__THE REQUEST__: Reproduce the records from the line with "other (267, 1282)" up to and including the line with "Spring [542, 82]", with no other lines.

__EXERCISE DATA__:
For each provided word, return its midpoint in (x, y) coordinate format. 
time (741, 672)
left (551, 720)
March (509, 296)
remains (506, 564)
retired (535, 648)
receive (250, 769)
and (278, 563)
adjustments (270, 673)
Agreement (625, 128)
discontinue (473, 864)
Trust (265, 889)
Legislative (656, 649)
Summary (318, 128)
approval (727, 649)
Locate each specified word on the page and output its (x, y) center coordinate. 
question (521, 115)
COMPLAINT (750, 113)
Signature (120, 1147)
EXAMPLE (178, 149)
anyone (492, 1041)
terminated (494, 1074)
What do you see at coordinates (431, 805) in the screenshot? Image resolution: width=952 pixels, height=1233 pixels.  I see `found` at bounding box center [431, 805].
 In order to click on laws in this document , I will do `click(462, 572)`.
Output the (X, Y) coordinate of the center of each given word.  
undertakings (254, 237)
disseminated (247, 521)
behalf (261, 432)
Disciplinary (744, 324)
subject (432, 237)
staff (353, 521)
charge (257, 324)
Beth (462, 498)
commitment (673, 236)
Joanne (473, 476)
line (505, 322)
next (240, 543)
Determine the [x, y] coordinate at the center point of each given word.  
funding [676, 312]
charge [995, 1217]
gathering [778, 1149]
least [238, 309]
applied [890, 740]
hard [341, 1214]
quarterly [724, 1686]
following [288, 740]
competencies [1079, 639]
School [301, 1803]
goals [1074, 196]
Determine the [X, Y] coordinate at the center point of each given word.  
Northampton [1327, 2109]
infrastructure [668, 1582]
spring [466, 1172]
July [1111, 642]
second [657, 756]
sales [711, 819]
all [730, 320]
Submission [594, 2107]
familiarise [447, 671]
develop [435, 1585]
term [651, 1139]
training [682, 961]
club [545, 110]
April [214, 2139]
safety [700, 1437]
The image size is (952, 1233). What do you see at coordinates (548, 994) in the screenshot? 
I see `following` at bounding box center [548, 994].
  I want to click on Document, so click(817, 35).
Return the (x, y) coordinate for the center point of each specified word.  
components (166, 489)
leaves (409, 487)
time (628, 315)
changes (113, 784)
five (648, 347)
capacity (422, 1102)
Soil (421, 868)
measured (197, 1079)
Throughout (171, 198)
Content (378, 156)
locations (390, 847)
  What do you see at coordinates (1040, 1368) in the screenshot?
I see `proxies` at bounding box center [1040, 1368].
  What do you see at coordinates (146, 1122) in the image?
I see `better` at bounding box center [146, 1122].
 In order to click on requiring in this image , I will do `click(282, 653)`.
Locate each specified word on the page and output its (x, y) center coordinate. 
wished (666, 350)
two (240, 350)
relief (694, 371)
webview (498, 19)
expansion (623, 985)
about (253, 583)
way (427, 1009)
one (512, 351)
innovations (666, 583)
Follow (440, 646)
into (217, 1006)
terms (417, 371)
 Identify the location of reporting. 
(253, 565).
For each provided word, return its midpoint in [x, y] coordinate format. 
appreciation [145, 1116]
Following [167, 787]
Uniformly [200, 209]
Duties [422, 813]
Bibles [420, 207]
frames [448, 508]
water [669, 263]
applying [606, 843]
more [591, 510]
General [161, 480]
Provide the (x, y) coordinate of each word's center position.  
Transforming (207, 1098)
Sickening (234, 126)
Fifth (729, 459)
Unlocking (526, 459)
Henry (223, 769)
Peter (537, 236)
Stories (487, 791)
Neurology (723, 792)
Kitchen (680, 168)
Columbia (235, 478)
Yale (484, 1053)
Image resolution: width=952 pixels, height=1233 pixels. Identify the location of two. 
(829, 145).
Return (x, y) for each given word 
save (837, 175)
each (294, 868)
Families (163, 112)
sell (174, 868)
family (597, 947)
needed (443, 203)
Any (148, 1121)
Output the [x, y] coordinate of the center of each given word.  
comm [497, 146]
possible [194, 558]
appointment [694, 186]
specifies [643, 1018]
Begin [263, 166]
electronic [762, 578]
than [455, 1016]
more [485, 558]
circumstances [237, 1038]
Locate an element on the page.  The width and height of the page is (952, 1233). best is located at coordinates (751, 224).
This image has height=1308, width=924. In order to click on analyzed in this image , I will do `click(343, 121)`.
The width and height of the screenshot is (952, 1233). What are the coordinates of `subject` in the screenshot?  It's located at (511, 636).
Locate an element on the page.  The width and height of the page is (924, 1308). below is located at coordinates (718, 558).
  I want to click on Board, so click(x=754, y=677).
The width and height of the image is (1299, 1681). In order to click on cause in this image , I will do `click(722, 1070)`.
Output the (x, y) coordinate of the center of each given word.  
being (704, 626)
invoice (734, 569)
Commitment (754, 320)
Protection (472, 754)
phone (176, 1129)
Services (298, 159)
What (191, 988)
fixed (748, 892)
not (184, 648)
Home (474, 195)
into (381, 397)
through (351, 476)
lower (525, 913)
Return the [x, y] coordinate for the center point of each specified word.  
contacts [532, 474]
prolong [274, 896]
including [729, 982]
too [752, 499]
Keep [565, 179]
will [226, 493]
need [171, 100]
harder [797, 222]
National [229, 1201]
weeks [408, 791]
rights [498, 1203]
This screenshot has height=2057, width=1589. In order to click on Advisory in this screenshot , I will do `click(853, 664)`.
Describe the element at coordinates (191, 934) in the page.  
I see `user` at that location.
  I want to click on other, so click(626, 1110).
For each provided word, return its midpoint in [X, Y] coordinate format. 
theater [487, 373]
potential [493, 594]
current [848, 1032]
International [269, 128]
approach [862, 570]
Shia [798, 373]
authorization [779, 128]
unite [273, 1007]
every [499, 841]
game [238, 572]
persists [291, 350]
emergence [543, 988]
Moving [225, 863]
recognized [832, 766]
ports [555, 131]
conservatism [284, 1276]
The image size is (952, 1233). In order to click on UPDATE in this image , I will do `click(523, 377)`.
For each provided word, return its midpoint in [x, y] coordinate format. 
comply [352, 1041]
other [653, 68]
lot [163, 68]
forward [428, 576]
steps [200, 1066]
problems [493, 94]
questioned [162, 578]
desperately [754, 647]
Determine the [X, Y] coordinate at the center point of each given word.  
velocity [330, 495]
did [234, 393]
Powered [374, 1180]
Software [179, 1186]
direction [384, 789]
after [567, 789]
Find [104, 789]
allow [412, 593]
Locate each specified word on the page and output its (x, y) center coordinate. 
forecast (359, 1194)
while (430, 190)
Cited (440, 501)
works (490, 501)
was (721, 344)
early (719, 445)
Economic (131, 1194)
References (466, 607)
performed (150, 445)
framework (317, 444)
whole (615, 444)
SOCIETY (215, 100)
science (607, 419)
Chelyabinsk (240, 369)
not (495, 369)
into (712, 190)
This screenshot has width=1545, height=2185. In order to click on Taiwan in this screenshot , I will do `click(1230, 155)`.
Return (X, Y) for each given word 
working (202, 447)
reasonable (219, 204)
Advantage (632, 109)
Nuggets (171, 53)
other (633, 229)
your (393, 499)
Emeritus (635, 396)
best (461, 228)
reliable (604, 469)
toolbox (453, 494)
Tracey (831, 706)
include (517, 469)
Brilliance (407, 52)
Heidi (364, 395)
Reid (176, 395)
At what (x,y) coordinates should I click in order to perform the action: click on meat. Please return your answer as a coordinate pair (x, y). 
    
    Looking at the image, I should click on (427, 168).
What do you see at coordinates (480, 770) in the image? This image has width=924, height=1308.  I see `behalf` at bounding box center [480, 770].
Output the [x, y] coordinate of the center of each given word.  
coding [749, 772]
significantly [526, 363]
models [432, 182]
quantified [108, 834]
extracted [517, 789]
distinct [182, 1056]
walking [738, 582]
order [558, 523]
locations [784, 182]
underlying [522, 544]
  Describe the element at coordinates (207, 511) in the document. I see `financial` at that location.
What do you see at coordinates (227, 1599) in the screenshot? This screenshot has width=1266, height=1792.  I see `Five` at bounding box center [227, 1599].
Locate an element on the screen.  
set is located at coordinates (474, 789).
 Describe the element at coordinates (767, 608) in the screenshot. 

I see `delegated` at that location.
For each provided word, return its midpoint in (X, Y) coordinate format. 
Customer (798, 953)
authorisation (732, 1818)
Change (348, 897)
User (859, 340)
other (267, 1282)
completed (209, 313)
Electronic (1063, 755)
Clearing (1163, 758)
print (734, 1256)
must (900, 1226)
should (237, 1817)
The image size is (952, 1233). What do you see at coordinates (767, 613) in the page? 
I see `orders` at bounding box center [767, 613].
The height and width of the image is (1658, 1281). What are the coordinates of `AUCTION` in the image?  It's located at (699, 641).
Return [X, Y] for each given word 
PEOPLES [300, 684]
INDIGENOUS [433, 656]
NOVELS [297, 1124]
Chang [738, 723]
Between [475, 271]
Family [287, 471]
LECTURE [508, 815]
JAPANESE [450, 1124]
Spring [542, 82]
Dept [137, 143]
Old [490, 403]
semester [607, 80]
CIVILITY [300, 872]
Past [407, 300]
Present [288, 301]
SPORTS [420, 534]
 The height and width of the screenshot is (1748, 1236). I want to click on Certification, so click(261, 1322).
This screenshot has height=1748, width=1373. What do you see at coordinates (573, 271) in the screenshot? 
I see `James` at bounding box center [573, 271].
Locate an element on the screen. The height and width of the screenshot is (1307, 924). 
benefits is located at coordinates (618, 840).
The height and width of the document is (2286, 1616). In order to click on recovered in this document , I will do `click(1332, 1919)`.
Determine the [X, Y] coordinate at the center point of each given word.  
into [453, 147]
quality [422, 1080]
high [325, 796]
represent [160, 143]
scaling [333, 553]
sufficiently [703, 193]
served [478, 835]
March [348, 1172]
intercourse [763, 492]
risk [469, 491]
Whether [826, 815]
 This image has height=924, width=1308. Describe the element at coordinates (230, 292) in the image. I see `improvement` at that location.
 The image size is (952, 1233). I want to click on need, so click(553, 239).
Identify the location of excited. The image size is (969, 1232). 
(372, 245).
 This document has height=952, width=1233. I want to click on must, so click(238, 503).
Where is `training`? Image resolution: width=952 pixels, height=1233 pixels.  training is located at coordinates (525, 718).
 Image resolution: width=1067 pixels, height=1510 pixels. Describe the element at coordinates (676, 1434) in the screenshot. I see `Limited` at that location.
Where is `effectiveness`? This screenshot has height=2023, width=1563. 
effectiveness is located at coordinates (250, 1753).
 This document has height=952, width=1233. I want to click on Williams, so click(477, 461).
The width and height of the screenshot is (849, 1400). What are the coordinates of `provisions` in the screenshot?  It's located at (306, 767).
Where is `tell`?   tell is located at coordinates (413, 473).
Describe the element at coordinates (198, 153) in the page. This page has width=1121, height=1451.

__ANSWER TO THIS TASK__:
other (267, 1282)
completed (209, 313)
Electronic (1063, 755)
Clearing (1163, 758)
print (734, 1256)
must (900, 1226)
should (237, 1817)
The image size is (952, 1233). What do you see at coordinates (767, 613) in the page? 
I see `orders` at bounding box center [767, 613].
The height and width of the image is (1658, 1281). What are the coordinates of `AUCTION` in the image?  It's located at (699, 641).
Return [X, Y] for each given word 
PEOPLES [300, 684]
INDIGENOUS [433, 656]
NOVELS [297, 1124]
Chang [738, 723]
Between [475, 271]
Family [287, 471]
LECTURE [508, 815]
JAPANESE [450, 1124]
Spring [542, 82]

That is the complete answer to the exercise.